§ **Stated exercise A**
Output the part of the quotations on science that begins at the words "We may as well" and stops after "are no conclusions.".
§ **Stated exercise B**
According to the quotations on science, why does life exist in the universe?
§ **Stated exercise C**
In the quotations on science, condense the paragraph that opens with "Sciences usually advances by a succession of small steps" into a shorter version that keeps its main facts.

§ **Supplied passage**
•••••

The motion of the stars over our heads is as much an illusion as that of the cows, trees and churches that flash past the windows of our train.
In real science a hypothesis can never be proved true ... A science which confines itself to correlating phenomena can never learn anything about the reality underlying the phenomena, while a science which goes further than this and introduces hypotheses about reality, can never acquire certain knowledge of a positive kind about reality; in whatever way we proceed, this is forever denied us.
We may as well cut out group theory. That is a subject that will never be of any use in physics.
The human race, whose intelligence dates back only a single tick of the astronomical clock, could hardly hope to understand so soon what it all means.
The plain fact is that there are no conclusions.
Nature seems very conversant with the rules of pure mathematics, as our own mathematicians have formulated them in their studies, out of their own inner consciousness and without drawing to any appreciable extent on their experience of the outer world.
Humanity is at the very beginning of its existence-a new-born babe, with all the unexplored potentialities of babyhood; and until the last few moments its interest has been centred, absolutely and exclusively, on its cradle and feeding bottle.
Life exists in the universe only because the carbon atom possesses certain exceptional properties.
Kant, discussing the various modes of perception by which the human mind apprehends nature, concluded that it is specially prone to see nature through mathematical spectacles. Just as a man wearing blue spectacles would see only a blue world, so Kant thought that, with our mental bias, we tend to see only a mathematical world.
Sciences usually advances by a succession of small steps, through a fog in which even the most keen-sighted explorer can seldom see more than a few paces ahead. Occasionally the fog lifts, an eminence is gained, and a wider stretch of territory can be surveyed-sometimes with startling results. A whole science may then seem to undergo a kaleidoscopic rearrangement, fragments of knowledge sometimes being found to fit together in a hitherto unsuspected manner. Sometimes the shock of readjustment may spread to other sciences; sometimes it may divert the whole current of human thought.

•••••

§ **Given data**
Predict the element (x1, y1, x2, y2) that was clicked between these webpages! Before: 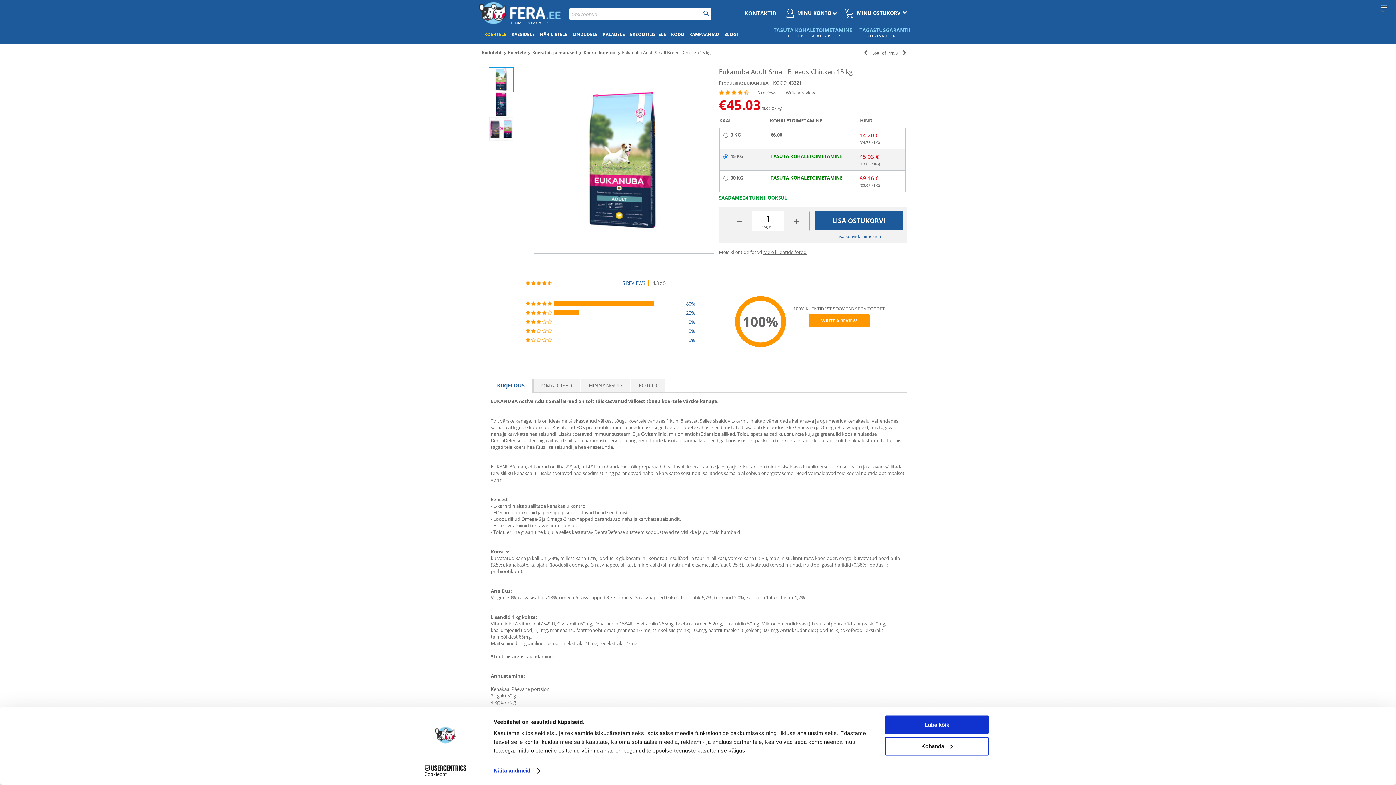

•••••

§ **Solution A**
We may as well cut out group theory. That is a subject that will never be of any use in physics.
The human race, whose intelligence dates back only a single tick of the astronomical clock, could hardly hope to understand so soon what it all means.
The plain fact is that there are no conclusions.

§ **Solution B**
Life exists in the universe only because the carbon atom possesses certain exceptional properties.

§ **Solution C**
Science generally moves forward in small steps through a fog, where even the sharpest explorer can rarely see more than a few paces ahead. Now and then the fog lifts and a wider view opens, sometimes with startling results. A whole science may then seem to rearrange itself, with pieces of knowledge fitting together in unexpected ways. The shock can spread to other sciences or even redirect the whole current of human thought.